Certes, il ne passe pas de jour sans que l’ancienne première dame n’exhorte ses compatriotes au pardon et à la paix. Mais, jamais, elle n’a demandé pardon aux Ivoiriens pour les torts et les erreurs commis, volontairement ou involontairement. Et, le jeudi 31 janvier 2019, aucun de ceux qui sont rentrés d’exil n’a eu des mots de contrition ou de repentance. Au contraire, s’ils ont exprimé leur joie de retourner au bercail, ils ont aussi dit qu’ils sont surtout venus accueillir leur ‘’champion’’ Laurent Gbagbo. ‘’Nous sommes heureux de rentrer dans notre pays après huit années d’exil. Nous avons décidé de rentrer parce que nous avons appris de bonnes nouvelles et pour nous, le meilleur est que notre chef, le président Laurent Gbagbo, a été acquitté par la CPI. Nous avons donc estimé que nous n’avons plus besoin de rester en exil. Nous rentrons pour attendre et accueillir le président Laurent Gbagbo’’, s’est extasié l’ancien ministre de l’Intérieur Emile Guirieoulou. Tout se passe donc comme si les exilés pro-Gbagbo s’étaient retrouvés à l’extérieur de leur pays comme ça. Comme s’ils n’avaient rien à se reprocher.

Tout se passe donc comme si les exilés n’avaient rien à se reprocher

Ce qui est loin de la réalité, d’autant que ceux qui n’avaient rien à se reprocher sont restés au pays. Puisqu’ils n’avaient rien à craindre. D’ailleurs, la majorité des exilés est connue pour avoir eu une attitude pour le moins répréhensible et blâmable. Même si une petite poignée s’est retrouvée en exil plus par peur que parce qu’elle avait des choses à se reprocher. Ce sont ces derniers qui sont revenus en Côte d’Ivoire dès que cela a été possible. Ils n’ont pas eu besoin qu’on leur donne un luxe de garanties avant de rentrer.
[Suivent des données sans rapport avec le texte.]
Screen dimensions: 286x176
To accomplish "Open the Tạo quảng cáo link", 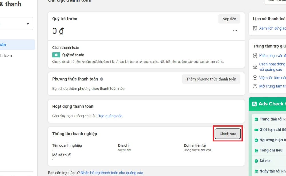I will click(110, 116).
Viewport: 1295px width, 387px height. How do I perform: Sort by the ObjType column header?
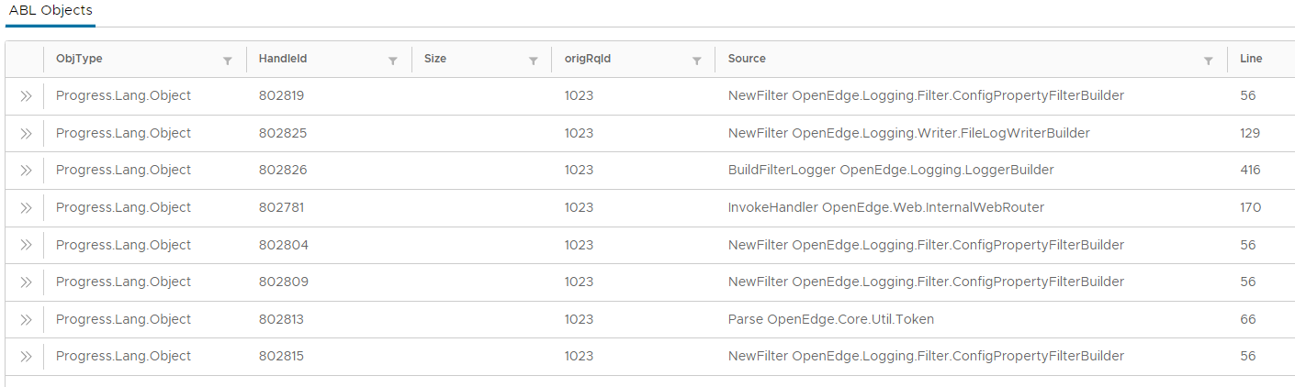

Au contraire de certains qui ont attendu que le pouvoir les rassure davantage et que les circonstances leur imposent le calendrier de leur retour.GOR parmi les GOR, Emile Guirieoulou peut être cité. Il dit, justement,  être venu ‘’attendre et accueillir le président Laurent Gbagbo’’. Pas un seul mot de pardon ! Et pourtant, cet homme est connu pour son extrémisme et son radicalisme. Si on peut donc se réjouir de la libération de Simone Gbagbo et des autres caciques, tout comme le retour d’exil de beaucoup d’autres peut être salué, il n’en demeure pas moins que cela ne risque pas d’impacter positivement le processus de réconciliation.De fait, comment comprendre qu’après huit années d’absence loin de la mère-patrie, suite à une crise aussi meurtrière, la première préoccupation d’Emile Guirieoulou soit d’accueillir Laurent Gbagbo ? Comme s’il revenait de vacances.

C’est la preuve, si besoin en était, que l’homme n’a pas changé et que l’exil ne lui a rien appris. Cela vaut pour Simone Ehivet qui demandait récemment à Henri Konan Bédié,  que celui-ci reconnaisse la victoire de son époux à la présidentielle 2010, s’il veut que le PDCI fasse alliance avec le FPI. On le voit donc, le temps qui passe et les épreuves endurées n’ont nullement altéré les rancœurs et les ressentiments de nombreux pro-Gbagbo qui continuent à rêver de ‘’match retour’’. Ce qui constitue une sérieuse hypothèque sur la réconciliation nationale.